You can experience post-traumatic stress disorder (PTSD) after a wide variety of events. Many war veterans have PTSD. So do parents who have lost a child, people who have been in car accidents, those who have been involved in a dangerous storm, and people who have been violently attacked (or who have seen others violently attacked).

The symptoms of PTSD are also varied. They might include:

  • Nightmares and flashbacks
  • Disturbing mental images
  • Feeling numb
  • Angry outbursts
  • Difficulty concentrating
  • Physical symptoms: sweating, trembling, headaches, stomachaches, dizziness

2. Reach Out to Others

If you are being plagued by these symptoms, you might be tempted to hide your experiences and isolate yourself. This is one of the worst things you can do when coping with trauma; instead, reach out to those who can support you. Try to surround yourself with loved ones who can accept what you are going through. A support group is also an invaluable resource. You can speak to others who truly understand your trauma because they’ve been through it themselves. In a support group, there will probably be members who are new to dealing with trauma as well as those who have come out the other side successfully.

3. Seek Mental Health Care

Some people feel ashamed of their PTSD symptoms. It’s important for you to understand that your symptoms are not your fault and that you cannot control them on your own. Getting mental health care can make you feel better and teach you healthy ways for coping with trauma. Treatments can range from psychotherapy and eye movement desensitization and reprocessing to a combination of therapy and medication. Don’t let a perceived stigma of mental health issues stop you from seeking the care you need.

4. Learn Relaxation Exercises

Learning how to distract and ground yourself with relaxation exercises can help you stop a panic attack or a flashback in its tracks or at least minimize its disruption on whatever you are doing at the time.
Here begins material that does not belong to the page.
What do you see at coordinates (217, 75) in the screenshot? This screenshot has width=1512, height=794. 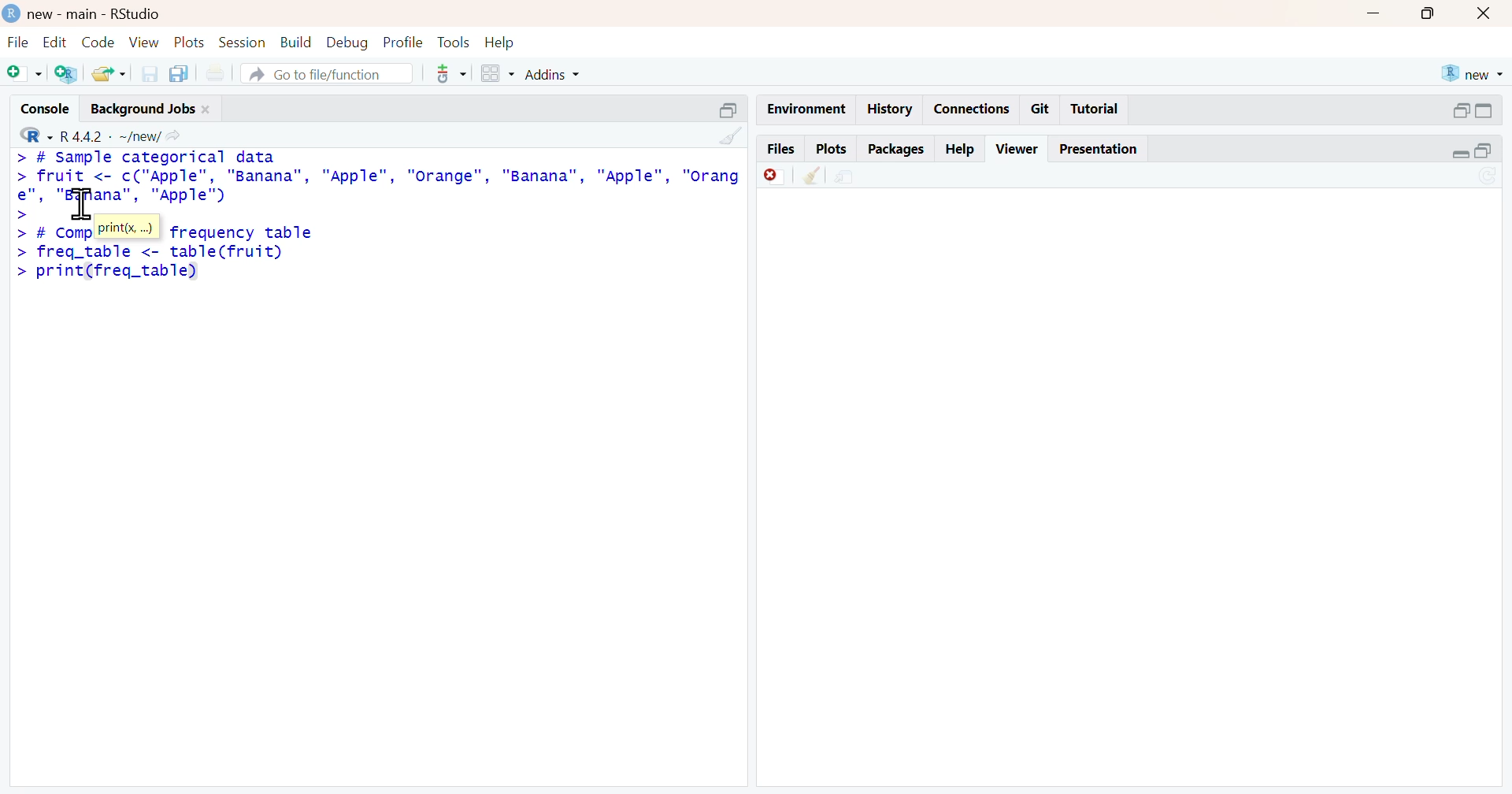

There are a variety of ways that you might relax. Think about what makes you feel calm and try to incorporate some of those activities or thoughts into your toolkit for beating stress fast.
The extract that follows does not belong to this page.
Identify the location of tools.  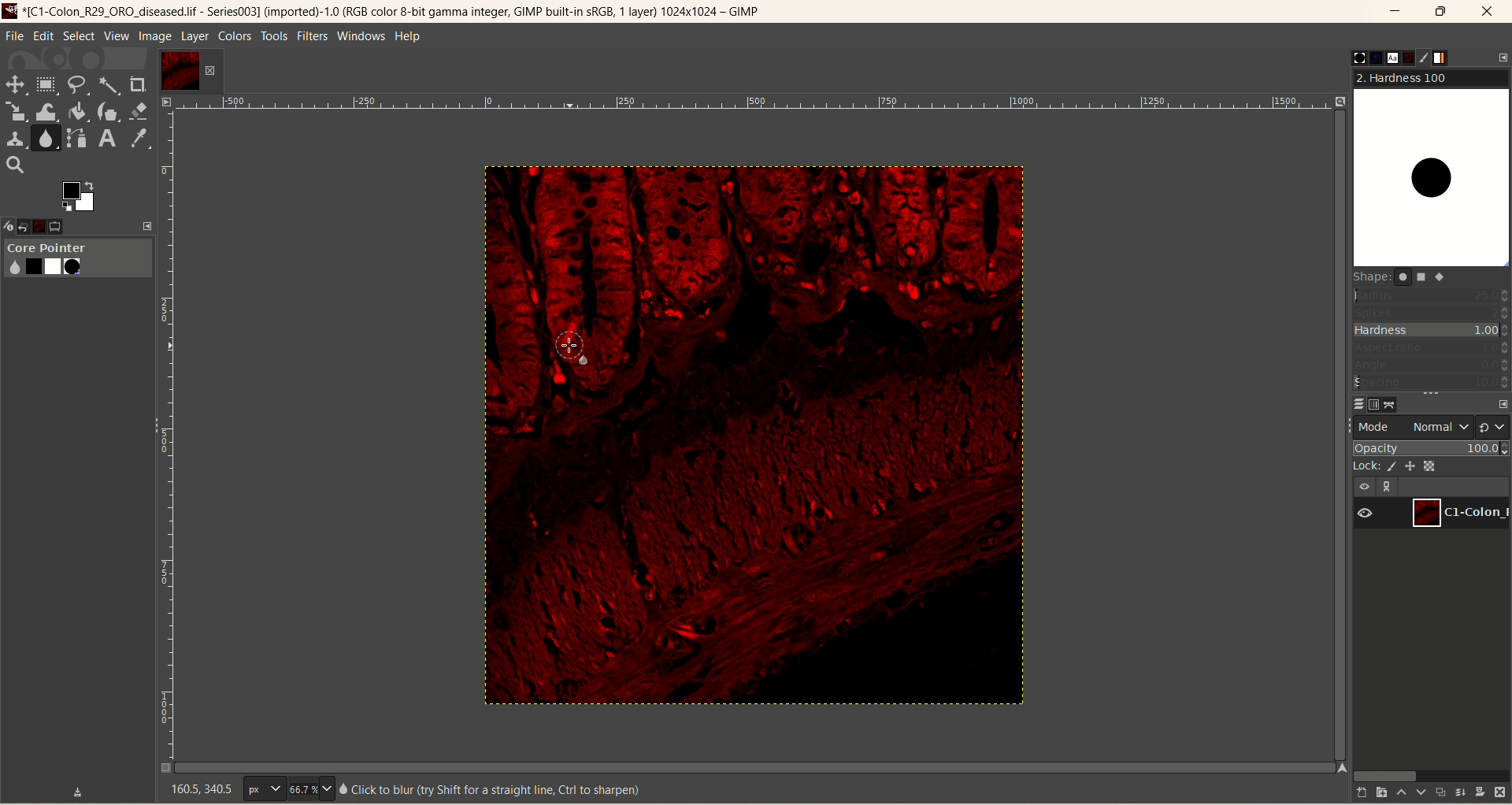
(275, 36).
Some common ways that people with PTSD relax include:

  1. Progressive muscular relaxation
  2. Deep breathing exercises
  3. Going for a walk in nature
  4. Listening to relaxing music
  5. Meditation

Ask fellow survivors what has worked for them and try different activities to see what works best for you.

5. Start New Hobbies and Activities

One way to distract yourself from your PTSD symptoms is to take up some hobbies and find activities that you find relaxing and enjoyable. Learning something new will occupy your mind, but don’t neglect the activities you enjoyed before your traumatic event unless they become a trigger for you. Be sure to pick activities that are challenging without making you too frustrated; you don’t want your anger to rise as you try to learn a new skill.

Some hobbies and activities that you might find relaxing can include:

  • Painting
  • Sculpting
  • Gardening
  • Yoga
  • Biking
  • Beachcombing
  • Feeding birds
  • Learning how to knit or crochet
  • Filling out number or word puzzles

Adopting a pet or spending more time with the pets you already have might also be good for you, as long as caring for an animal won’t add more stress to your life.

6. Engage in Self-Care Practices

Taking good care of yourself physically is a good way to reduce the impact that your mental health symptoms are taking.

Diet: Be sure to eat well; sometimes when people are under stress, they tend to over- or under-eat. If you are gaining or losing weight, keep track of the calories that you are eating and make adjustments as needed. If you find that you have no appetite, talk to your doctor about ways to boost caloric intake without making yourself feel sick.

Sleep: Also, make sure that you are getting enough sleep. It can be difficult to get the rest that you need if your nights are interrupted by intrusive thoughts or nightmares, but a sleep specialist might be able to help.

Exercise: Finally, be sure that you are getting exercise each day. A walk outside can clear your mind and get you some fresh air as you exercise. You could also take up tennis, join a pickup basketball game at the park, or go swimming for stress relief.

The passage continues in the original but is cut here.